INVESTIGATING THE RELATIONSHIP BETWEEN MONEY LAUNDERING AND INFLATION IN PAKISTAN

Shehzad Khan, Muhammad Younas, Javed Iqbal, Muhammad Jehangir

Abstract


The aim of the study was to estimates the amount of money laundering and to estimate its effect on inflation in Pakistan. Firstly, the study estimated the amount of money laundering in Pakistan for a period of 1960-2014. It was found that about 3.8% of the Pakistan’s gross domestic product (GDP) was laundered in 1998 while in 2014 it was approximately 20% of GDP. For examining the relationship between estimated amount of money laundered and inflation in Pakistan, national consumption, investment, value added tax and employment rate were taken as control variables.
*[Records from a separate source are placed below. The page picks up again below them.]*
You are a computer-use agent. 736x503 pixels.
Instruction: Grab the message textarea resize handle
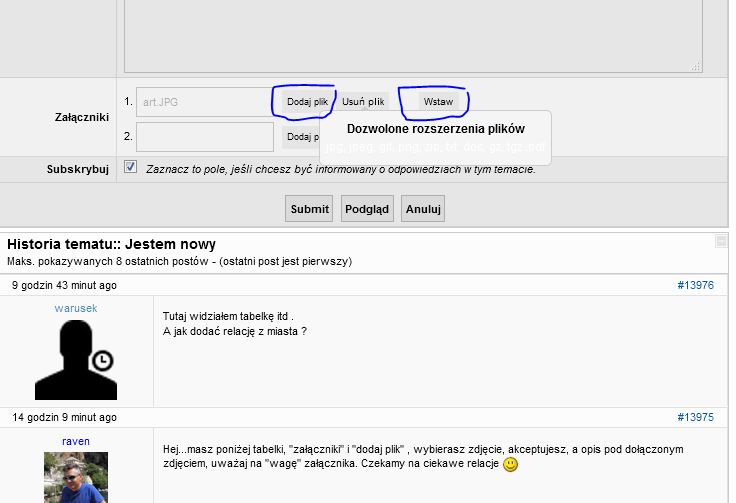tap(696, 66)
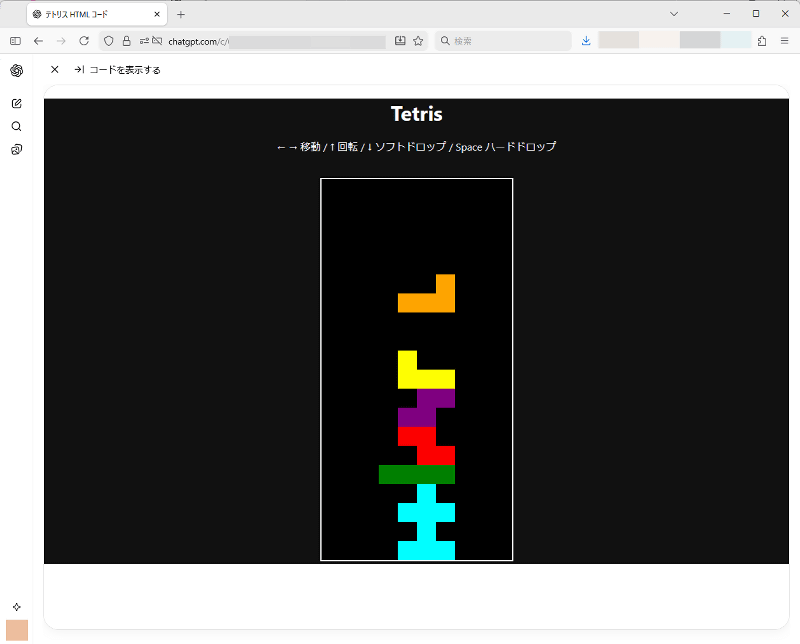800x644 pixels.
Task: Toggle the browser sidebar panel button
Action: (x=15, y=41)
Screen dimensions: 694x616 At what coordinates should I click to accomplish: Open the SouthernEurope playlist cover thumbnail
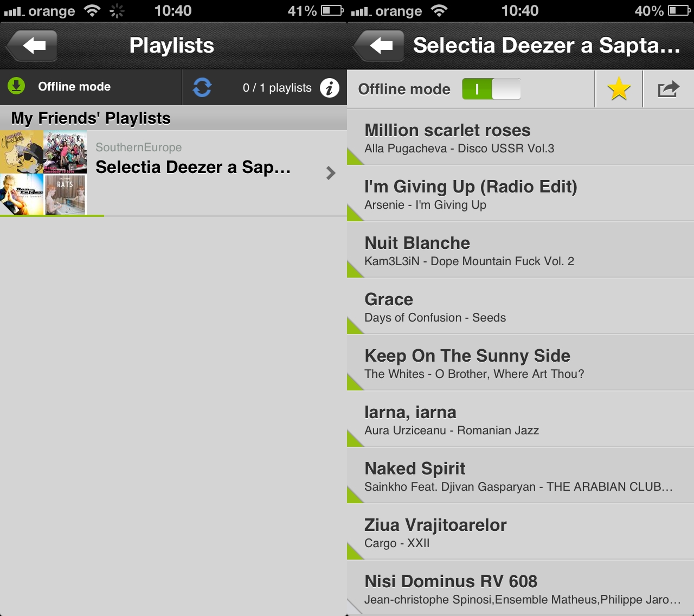(x=43, y=172)
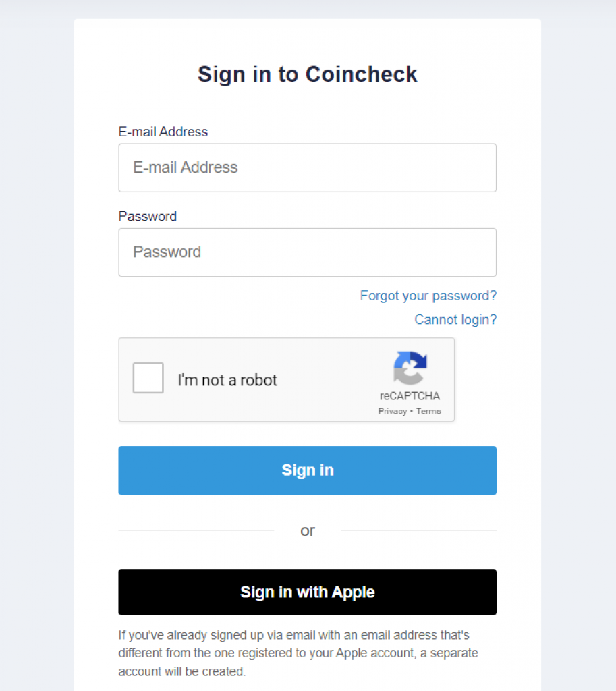The height and width of the screenshot is (691, 616).
Task: Click the Apple account notice paragraph
Action: point(298,653)
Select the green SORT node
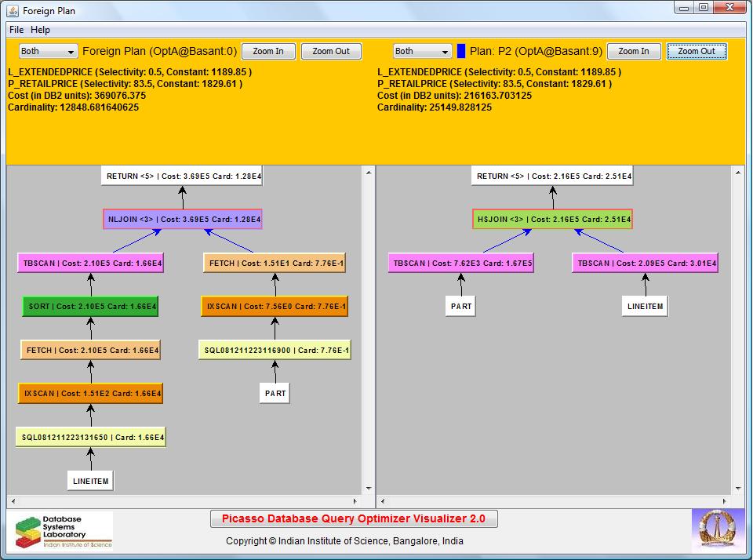 pyautogui.click(x=90, y=307)
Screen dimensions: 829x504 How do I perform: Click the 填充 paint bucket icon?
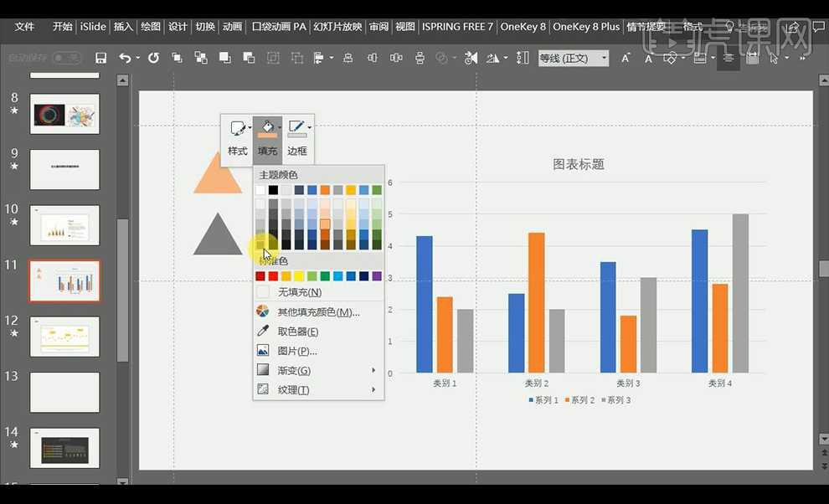(x=266, y=127)
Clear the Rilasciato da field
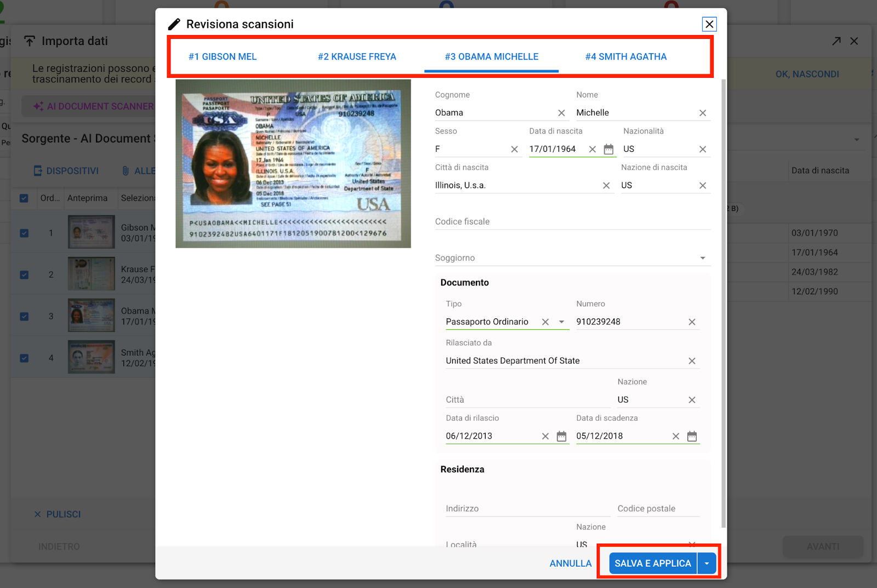This screenshot has width=877, height=588. point(692,361)
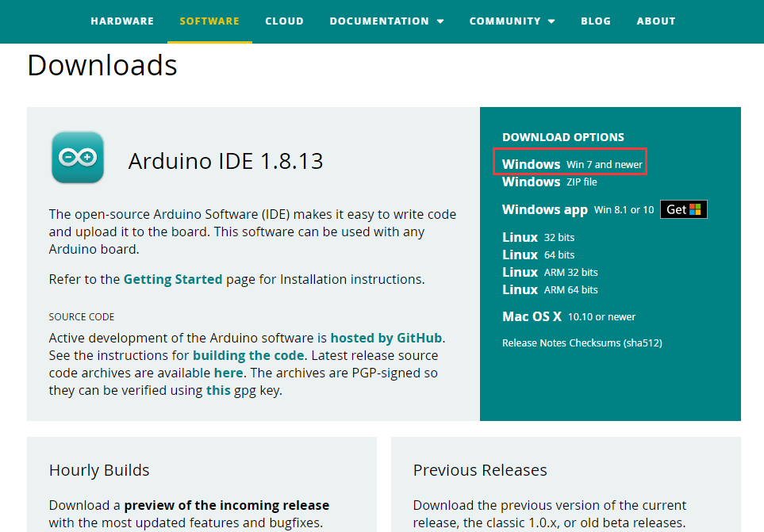Open the About page

[656, 21]
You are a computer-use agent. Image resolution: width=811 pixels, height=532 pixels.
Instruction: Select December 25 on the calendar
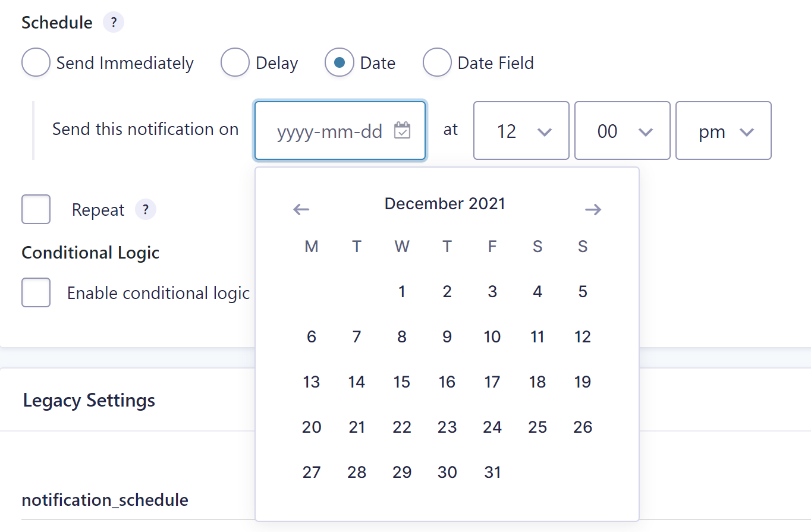537,427
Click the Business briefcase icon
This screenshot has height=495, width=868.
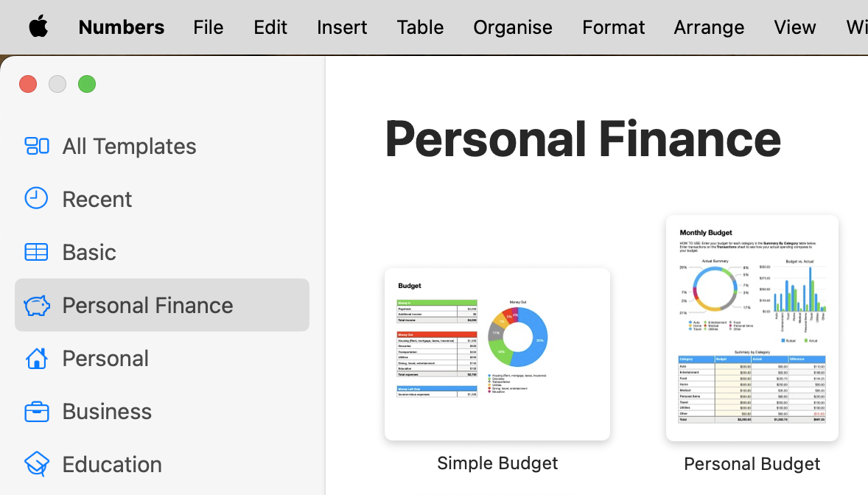tap(36, 411)

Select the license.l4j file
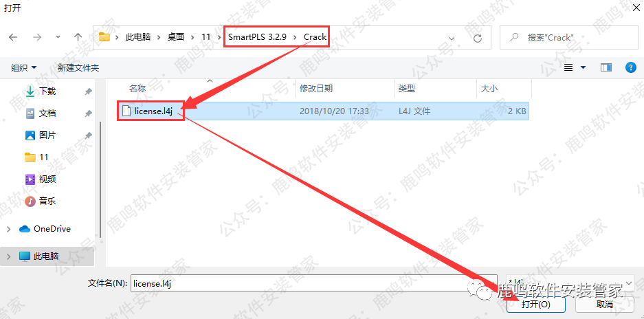pyautogui.click(x=323, y=111)
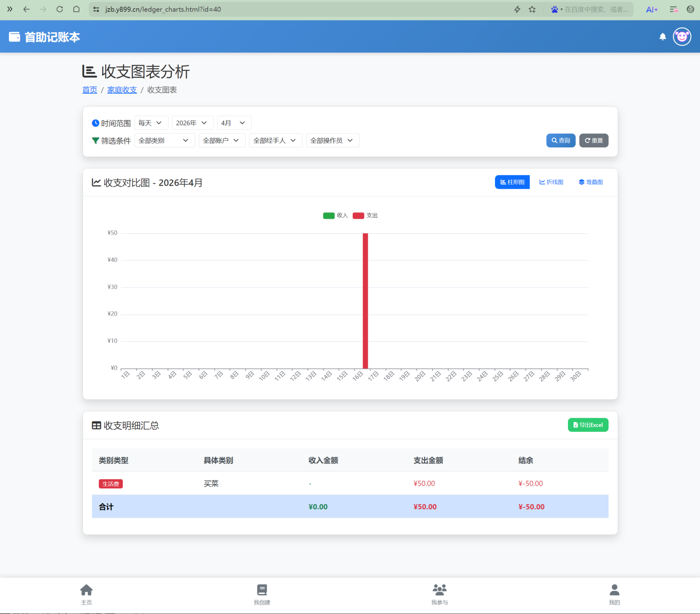Bookmark page with the star icon

[x=532, y=9]
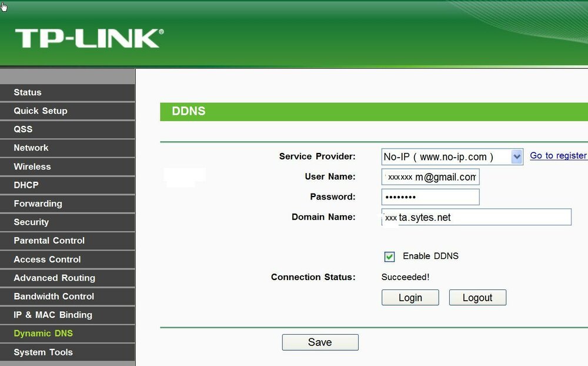Open the Forwarding section
Image resolution: width=588 pixels, height=366 pixels.
click(x=38, y=204)
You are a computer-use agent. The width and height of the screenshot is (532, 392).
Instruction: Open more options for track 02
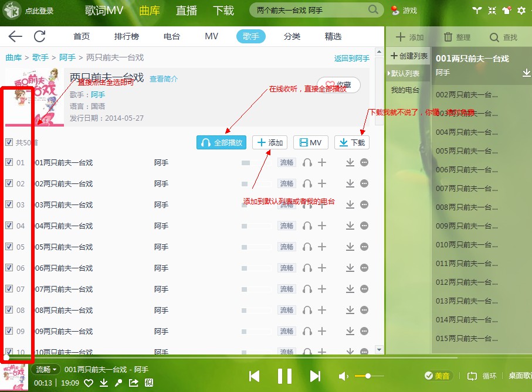pos(364,184)

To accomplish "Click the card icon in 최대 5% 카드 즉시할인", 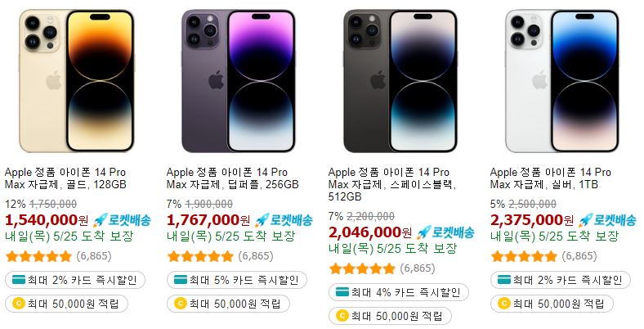I will tap(181, 280).
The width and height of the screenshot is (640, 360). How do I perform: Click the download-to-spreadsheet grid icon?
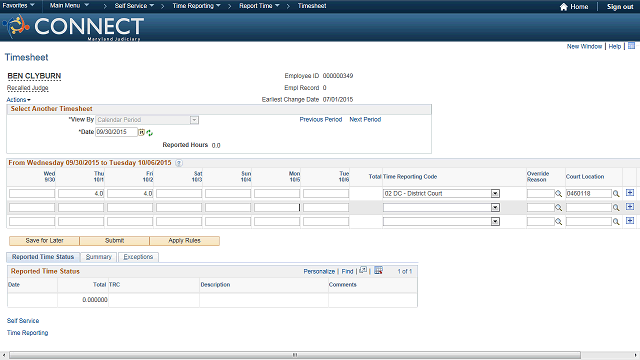click(x=378, y=270)
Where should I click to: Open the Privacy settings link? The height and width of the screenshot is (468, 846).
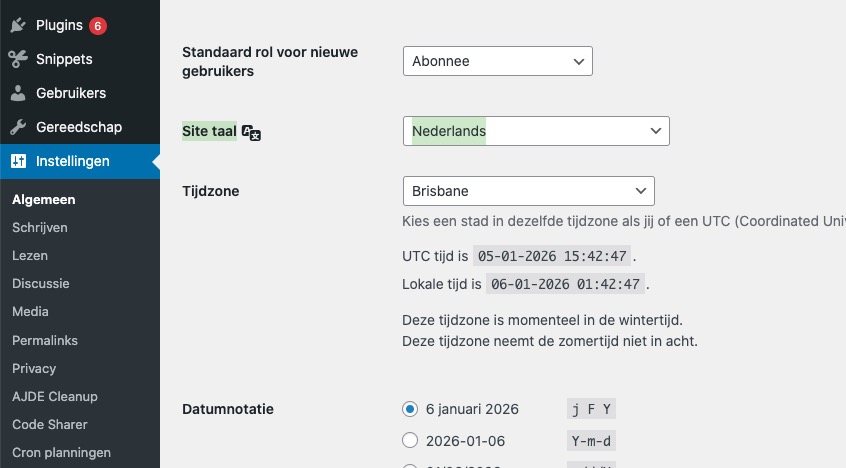tap(34, 368)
Using the Auto-regressive Distributive Lag (ARDL) model, it was found that money laundering affected the inflation rate positively; as when there was an increase in the amount of money laundering by 1%, it increased the inflation rate in the economy by approximately 22%. The empirical results of the present study revealed that money laundering was one of the key factors contributing to high inflation rate in the economy. Hence, it is suggested that the prevailing Money Laundering Act (MLA) in the country should be strengthened and enforced strictly for controlling the inflation rate.